大きな特徴は「1レッスン3分で終了」と「チャット形式の文章」という、育児中の女性にも使いやすいように作られた構成です。

「子供が保育園に行くまでは座って15分の時間を取ることも難しいという経験から、1レッスン3分、隙間時間を利用して少しずつ学んでいけるスタイルにしました。また、ママ友たちに普段使っているアプリを見せてもらうと、LINEやiMessageなどのチャットを使っている人が多かったんです。だったらこの形式の方がすんなり受け入れられるのでは、と考えました」(小林さん)

長い文章+例題という形式で作っていたものをリリース直前にチャット形式に変更

ボタンを押すとフキダシを一つずつ表示。生徒側も自動的に表示されるので、自分で文章を入力する必要はありません

実際にアプリをリリースしてみると、主婦層だけでなく将来プログラミングを学びたい高校生や、小学校のプログラミング教育必修化を前にどんなものか知っておきたいという親など、幅広いユーザーから反響があったそうです。

プログラミングを学ぶと何が変わるのか

コードベルの開発コンセプトは、先のお話しのようにスキルアップによる就職支援もひとつですが、それだけではないと小林さんは語ります。

「特に育児中の女性は、家の中で社会に取り残されているのではないかと不安になる傾向があります。その気持ちを少しでも和らげて、昨日とは違う今日の"私"を知ってほしい。3分でも、少し学べた、スキルアップできたという自己肯定感を高めたい。だから短時間で、くじけずに、学べる環境を支援したいという意識があります」(小林さん)

iPhoneが生活に密着したものになった現在、アプリの開発にも生活を見つめる視点が必須になっています。使い勝手やデザインなどの面でも、女性の立場で考えられる人材が求められています。

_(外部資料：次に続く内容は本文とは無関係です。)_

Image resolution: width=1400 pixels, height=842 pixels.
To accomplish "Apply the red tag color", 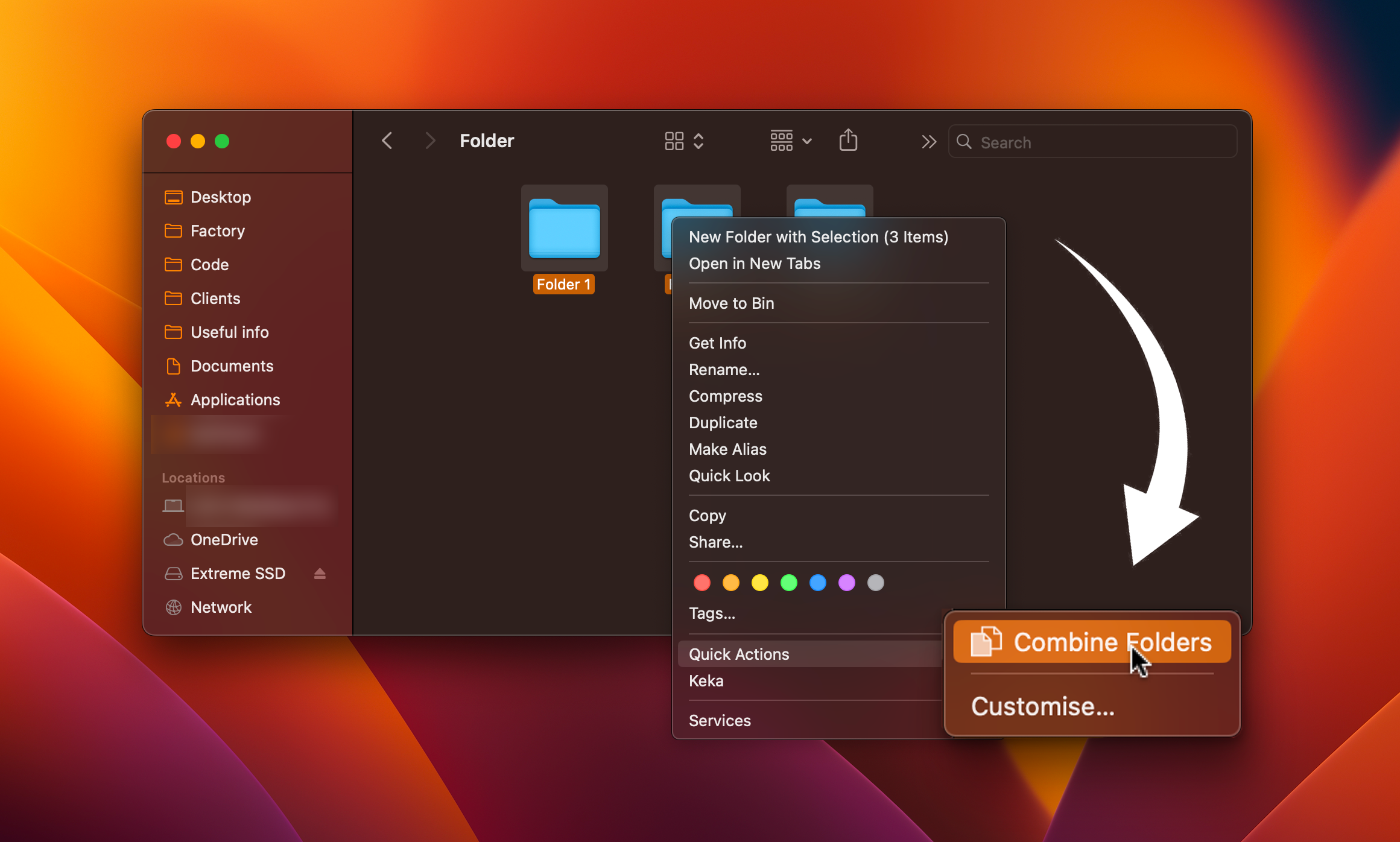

だからこそ、「ぜひ女性の皆さんにプログラミングに参入してほしい」と小林さんは言います。

プログラミングは計画的に物事を考える力を身につけることにも役立ちます

今回は国際女性デーにちなんだイベントだったため、女性目線のお話が中心になりましたが、小林さんはマナベルの企業目的として「女性に限らず、いろいろな人がいろいろな働き方をできる時代に向けて、その準備をしていきたい」と語りました。